Long before there were trees or even ferns, tiny moss forests dominated the land. If they could serve as terrestrial pioneers, perhaps they could do the same on other worlds. Professor Tomomichi Fujita of Hokkaido University and colleagues exposed spreading earthmoss (Physcomitrium patens) spores to some of the major dangers of space in the lab. Having survived extremes of temperature, UV radiation, and a vacuum, the team had their hardy subject face the real thing, having astronauts on the ISS attach earthmoss spores to the outside of the station for 283 days.

“Most living organisms, including humans, cannot survive even briefly in the vacuum of space,” Fujita said in a statement. “However, the moss spores retained their vitality after nine months of direct exposure. This provides striking evidence that the life that has evolved on Earth possesses, at the cellular level, intrinsic mechanisms to endure the conditions of space.” 

Fujita was inspired to run the experiment by moss’s capacity to survive where almost nothing else can, including high in the Himalayas and Antarctica.

Transporting even small samples to the ISS is so expensive that the team first narrowed the task by testing juvenile moss and brood cells the plant produces under stress, as well as sporophytes (encapsulated spores). 

They found that while sporophytes can survive everything space has to throw at them (at least inside the Van Allen belts), going through the entire life-cycle is far more challenging. UV radiation equivalent to that received in space was sufficient to kill all of the juvenile moss; some of the temperatures the team tried were also lethal. Brood cells did better, but UV alone killed 70 percent of them.

“We anticipated that the combined stresses of space, including vacuum, cosmic radiation, extreme temperature fluctuations, and microgravity, would cause far greater damage than any single stress alone,” Fujita said. However, with the spores having beaten everything from temperatures of -196°C (-321°F) and 55°C (131°F), and 10,000 joules per square meter UV, they were judged worthy of the final test.

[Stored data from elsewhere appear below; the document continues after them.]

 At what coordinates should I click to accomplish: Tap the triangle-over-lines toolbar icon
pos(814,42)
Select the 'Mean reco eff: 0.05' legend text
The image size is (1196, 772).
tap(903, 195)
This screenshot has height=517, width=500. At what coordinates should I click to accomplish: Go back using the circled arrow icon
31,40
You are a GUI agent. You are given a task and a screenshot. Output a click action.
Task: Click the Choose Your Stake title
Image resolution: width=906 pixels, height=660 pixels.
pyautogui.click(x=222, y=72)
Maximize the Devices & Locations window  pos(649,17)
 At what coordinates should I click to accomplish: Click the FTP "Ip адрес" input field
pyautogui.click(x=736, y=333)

“We expected almost zero survival, but the result was the opposite: most of the spores survived,” Fujita said. Indeed, 86 percent of the spores sent to space germinated, which rose to 97 percent of those that had been shielded from the UV, but not the other conditions. “We were genuinely astonished by the extraordinary durability of these tiny plant cells.” 

However, the team acknowledged they only tested for the capacity to sprout, not if there were any long-term consequences of the journey.

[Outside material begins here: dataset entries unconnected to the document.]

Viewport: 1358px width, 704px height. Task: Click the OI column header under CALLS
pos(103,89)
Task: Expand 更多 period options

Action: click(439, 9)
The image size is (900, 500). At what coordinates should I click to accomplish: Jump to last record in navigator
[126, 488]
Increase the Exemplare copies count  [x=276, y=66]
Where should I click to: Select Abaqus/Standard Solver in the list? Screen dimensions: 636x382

Based on the survival rate observed, the team estimates enough spores would survive around 15 years in space to establish a moss garden at a new home, although they stress this is a preliminary estimate.

The more significant challenge, however, before earthmoss can spread to Mars, will be conditions on arrival. It’s one thing to flourish on returning to their original home, another to grow somewhere like Mars, where some of the same dangers await, and the soils may yet prove toxic. Nevertheless, Fujita said, “Ultimately, we hope this work opens a new frontier toward constructing ecosystems in extraterrestrial environments such as the Moon and Mars.”

Some previous studies have shown a different moss species’ sporophytes can survive shorter periods of individual Mars-like challenges. Future lunar moss might have a touching reunion with the tardigrades – sometimes known as “moss piglets” for their favored home – left there by a private mission in 2019. 

The team attributes the spores’ success to the structure moss builds around them, which, among other things, absorbs the UV radiation. They suspect this is a legacy of the time when mosses made it out of the water 500 million years ago to become the first land-dwelling organisms. 

Future Mars adventurers no doubt hope later-emerging types of plants, famously including potatoes, will prove similarly resilient. If not, let’s hope they like the Icelandic delicacy of moss soup.

The study is published in iScience.